▸ Task statement: Duplicate the portion of the Microsoft spending article between "Microsoft Tries to" and "the person said.", inclusive.

▸ Extract to read:
-- -- --
Microsoft Tries to Reduce Business Expenses by Restricting Spending on Travel and Company Gatherings


Microsoft Corp.

MSFT -0.85%

is asking teams across the company to rein in some employee expenses as the software giant tries to control costs in the current economic environment.

Managers at the Redmond, Wash., company have told staff of various cutbacks to the company’s budget, said people familiar with its plans. Some spending on business travel, outside training and company gatherings is being targeted, said the people.

At a recent picnic for one Microsoft team, managers paid for their employees’ food and drinks instead of billing the company, one of the people said. In the past, the company has typically covered such expenses, the person said.

A Microsoft spokeswoman pointed to Microsoft Chief Financial Officer

Amy Hood’s

comments after the company’s fourth-quarter results last month saying the company will continue to invest in growth “while maintaining intense focus on operational excellence and execution discipline.”
-- -- --
▸ Information supplied:
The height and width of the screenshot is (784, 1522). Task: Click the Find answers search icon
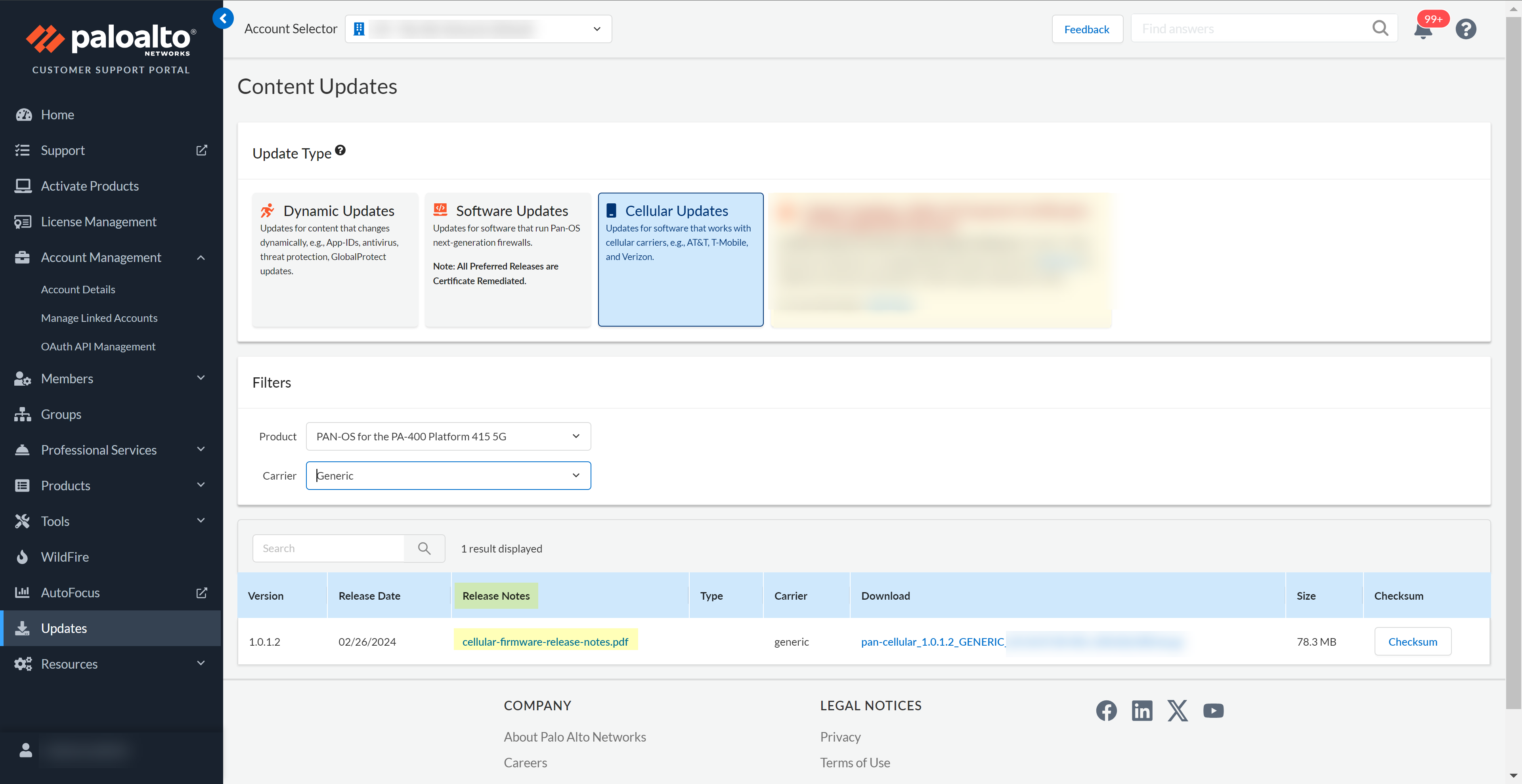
-- -- --
▸ Correct result:
Microsoft Tries to Reduce Business Expenses by Restricting Spending on Travel and Company Gatherings


Microsoft Corp.

MSFT -0.85%

is asking teams across the company to rein in some employee expenses as the software giant tries to control costs in the current economic environment.

Managers at the Redmond, Wash., company have told staff of various cutbacks to the company’s budget, said people familiar with its plans. Some spending on business travel, outside training and company gatherings is being targeted, said the people.

At a recent picnic for one Microsoft team, managers paid for their employees’ food and drinks instead of billing the company, one of the people said. In the past, the company has typically covered such expenses, the person said.